## [Your assignment]
The required result is each line of the entries below containing the string "Tools".

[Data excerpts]
========================================================================

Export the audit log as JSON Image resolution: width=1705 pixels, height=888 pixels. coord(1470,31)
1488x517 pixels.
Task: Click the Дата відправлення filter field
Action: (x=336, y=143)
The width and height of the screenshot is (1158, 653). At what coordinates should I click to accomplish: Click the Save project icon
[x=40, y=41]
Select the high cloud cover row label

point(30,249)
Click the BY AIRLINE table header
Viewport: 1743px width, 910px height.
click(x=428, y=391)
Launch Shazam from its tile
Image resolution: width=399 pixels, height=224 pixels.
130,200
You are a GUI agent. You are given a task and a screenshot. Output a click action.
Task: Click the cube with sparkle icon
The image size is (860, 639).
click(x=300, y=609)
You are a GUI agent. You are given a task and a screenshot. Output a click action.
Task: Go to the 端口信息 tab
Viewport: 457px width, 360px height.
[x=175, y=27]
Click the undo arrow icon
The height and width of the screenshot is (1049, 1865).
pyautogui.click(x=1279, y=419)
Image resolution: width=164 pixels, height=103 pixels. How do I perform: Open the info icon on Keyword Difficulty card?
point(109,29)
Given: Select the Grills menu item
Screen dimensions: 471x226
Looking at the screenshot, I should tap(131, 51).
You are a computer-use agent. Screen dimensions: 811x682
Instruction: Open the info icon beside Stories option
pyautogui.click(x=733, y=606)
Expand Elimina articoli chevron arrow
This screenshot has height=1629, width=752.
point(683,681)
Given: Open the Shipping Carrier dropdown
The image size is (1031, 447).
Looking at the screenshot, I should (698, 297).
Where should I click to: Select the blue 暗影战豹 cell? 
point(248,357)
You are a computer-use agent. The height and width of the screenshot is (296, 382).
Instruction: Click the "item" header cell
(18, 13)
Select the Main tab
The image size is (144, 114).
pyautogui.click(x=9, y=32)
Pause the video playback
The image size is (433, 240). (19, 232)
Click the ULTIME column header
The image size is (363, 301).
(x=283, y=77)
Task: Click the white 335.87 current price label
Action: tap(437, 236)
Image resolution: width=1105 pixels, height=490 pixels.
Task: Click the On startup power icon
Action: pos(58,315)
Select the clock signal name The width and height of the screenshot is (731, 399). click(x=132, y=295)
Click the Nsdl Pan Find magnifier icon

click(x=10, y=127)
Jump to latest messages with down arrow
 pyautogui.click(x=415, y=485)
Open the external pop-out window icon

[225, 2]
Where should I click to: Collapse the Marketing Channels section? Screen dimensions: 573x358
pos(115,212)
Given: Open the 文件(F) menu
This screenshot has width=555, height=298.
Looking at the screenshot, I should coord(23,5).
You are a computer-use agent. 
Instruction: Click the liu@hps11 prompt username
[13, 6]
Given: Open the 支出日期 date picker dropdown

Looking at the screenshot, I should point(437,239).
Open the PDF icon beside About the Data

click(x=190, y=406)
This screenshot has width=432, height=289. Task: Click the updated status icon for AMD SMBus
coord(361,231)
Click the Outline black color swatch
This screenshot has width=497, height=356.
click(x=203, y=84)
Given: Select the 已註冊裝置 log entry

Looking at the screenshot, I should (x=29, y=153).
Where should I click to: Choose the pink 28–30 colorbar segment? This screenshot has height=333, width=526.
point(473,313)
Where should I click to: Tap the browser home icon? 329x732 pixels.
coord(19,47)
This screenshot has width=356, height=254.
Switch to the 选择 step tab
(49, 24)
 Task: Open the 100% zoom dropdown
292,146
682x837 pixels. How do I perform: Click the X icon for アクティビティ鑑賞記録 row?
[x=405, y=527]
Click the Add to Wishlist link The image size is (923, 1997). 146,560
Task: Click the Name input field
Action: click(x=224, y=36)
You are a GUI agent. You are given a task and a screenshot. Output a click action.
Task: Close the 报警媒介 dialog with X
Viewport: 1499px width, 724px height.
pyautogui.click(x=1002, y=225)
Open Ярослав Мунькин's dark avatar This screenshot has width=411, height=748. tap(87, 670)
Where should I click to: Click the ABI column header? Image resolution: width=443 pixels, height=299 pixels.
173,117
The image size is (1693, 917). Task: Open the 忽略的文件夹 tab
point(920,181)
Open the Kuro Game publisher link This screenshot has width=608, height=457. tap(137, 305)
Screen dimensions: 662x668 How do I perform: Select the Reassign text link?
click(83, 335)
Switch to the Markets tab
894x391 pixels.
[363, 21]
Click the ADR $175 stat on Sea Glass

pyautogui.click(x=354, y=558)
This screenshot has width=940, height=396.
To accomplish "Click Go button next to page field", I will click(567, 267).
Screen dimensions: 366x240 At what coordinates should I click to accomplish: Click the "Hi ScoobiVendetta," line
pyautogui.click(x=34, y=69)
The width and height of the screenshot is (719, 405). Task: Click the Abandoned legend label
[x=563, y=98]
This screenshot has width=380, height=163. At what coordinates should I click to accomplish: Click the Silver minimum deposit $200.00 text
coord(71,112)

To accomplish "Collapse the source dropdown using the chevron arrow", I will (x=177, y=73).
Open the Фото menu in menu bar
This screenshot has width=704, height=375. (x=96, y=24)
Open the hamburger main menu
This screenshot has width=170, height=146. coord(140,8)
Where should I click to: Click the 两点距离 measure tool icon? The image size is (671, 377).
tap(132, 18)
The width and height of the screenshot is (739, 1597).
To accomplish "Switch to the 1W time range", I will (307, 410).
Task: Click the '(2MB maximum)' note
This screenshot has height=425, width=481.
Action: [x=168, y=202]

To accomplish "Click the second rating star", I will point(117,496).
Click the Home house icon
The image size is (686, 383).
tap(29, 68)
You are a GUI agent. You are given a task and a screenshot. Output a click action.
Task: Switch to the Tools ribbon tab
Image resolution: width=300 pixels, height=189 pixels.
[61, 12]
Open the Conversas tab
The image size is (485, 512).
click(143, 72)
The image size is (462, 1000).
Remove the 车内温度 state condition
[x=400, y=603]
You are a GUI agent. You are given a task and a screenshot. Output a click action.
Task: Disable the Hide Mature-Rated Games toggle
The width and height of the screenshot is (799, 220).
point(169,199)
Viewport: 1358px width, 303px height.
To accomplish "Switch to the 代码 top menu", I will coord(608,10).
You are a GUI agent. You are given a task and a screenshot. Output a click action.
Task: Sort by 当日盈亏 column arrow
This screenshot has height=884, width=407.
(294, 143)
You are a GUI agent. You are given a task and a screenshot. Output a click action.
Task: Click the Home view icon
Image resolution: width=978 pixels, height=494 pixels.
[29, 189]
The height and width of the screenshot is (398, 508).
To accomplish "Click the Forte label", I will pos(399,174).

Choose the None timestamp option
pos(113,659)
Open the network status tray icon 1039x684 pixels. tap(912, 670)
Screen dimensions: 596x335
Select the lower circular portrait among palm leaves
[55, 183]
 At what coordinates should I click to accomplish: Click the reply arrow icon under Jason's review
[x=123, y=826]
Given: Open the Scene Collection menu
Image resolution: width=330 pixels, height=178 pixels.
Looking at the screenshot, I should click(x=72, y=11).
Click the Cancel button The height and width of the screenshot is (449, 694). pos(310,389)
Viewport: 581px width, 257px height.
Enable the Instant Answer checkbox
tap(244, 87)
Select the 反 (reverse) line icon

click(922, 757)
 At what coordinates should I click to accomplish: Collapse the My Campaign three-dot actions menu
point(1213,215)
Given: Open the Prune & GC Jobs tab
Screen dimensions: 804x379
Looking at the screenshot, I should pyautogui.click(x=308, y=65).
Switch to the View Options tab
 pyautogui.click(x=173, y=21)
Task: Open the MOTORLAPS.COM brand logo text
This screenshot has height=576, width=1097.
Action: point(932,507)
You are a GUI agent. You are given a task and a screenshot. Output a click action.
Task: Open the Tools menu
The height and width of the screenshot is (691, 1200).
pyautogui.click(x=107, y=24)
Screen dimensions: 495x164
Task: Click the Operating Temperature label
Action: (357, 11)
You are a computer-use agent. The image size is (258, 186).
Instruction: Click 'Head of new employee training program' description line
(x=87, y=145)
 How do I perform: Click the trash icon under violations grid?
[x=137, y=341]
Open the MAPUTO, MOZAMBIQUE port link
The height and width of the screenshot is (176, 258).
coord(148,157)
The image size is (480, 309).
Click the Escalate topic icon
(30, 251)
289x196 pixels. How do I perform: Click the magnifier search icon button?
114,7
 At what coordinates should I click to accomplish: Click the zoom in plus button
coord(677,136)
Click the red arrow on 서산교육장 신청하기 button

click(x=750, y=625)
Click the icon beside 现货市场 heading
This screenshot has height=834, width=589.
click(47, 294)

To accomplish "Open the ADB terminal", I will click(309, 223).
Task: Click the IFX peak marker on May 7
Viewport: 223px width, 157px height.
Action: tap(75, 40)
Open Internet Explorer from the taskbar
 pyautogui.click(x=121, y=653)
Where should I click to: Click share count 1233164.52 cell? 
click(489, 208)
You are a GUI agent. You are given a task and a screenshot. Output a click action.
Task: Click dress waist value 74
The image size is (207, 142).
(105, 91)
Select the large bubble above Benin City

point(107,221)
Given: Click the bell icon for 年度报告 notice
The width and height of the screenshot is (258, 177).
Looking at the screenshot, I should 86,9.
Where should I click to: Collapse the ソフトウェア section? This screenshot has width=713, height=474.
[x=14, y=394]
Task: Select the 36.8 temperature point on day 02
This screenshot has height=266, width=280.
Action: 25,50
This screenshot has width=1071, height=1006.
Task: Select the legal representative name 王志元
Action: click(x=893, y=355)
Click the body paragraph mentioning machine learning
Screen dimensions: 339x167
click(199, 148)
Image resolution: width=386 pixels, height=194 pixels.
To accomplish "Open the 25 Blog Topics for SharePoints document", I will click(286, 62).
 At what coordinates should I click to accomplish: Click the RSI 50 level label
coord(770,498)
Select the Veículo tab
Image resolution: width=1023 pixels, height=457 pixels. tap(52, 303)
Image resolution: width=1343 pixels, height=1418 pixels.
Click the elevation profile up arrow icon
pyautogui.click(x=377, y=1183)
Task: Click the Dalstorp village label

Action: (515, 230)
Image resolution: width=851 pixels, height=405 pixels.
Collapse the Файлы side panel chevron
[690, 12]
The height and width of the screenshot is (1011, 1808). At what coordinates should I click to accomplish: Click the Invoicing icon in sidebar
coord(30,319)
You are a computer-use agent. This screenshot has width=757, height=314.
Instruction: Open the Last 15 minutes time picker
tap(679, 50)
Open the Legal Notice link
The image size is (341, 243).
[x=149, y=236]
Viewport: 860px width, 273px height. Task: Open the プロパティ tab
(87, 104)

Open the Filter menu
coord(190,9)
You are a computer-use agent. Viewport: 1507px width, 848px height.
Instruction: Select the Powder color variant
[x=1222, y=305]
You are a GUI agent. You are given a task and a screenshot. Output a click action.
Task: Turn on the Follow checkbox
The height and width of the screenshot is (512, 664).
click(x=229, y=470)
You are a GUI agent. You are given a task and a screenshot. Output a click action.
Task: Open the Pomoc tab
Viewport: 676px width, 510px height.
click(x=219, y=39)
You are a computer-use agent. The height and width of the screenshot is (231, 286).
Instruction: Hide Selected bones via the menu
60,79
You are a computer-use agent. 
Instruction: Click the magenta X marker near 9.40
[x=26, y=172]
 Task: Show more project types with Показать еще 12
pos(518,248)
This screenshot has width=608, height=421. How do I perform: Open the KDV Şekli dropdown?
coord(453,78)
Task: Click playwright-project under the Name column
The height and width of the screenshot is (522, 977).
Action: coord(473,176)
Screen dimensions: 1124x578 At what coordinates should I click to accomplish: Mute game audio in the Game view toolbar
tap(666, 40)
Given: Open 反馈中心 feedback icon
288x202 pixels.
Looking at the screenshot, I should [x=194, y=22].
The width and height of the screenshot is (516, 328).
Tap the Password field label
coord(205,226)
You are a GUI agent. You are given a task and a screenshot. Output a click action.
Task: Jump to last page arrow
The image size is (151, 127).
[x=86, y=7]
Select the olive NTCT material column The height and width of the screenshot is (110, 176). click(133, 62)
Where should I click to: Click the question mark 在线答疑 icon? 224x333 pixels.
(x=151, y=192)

========================================================================

## [Solution to the exercise]
Task: Switch to the Tools ribbon tab
Task: Open the Tools menu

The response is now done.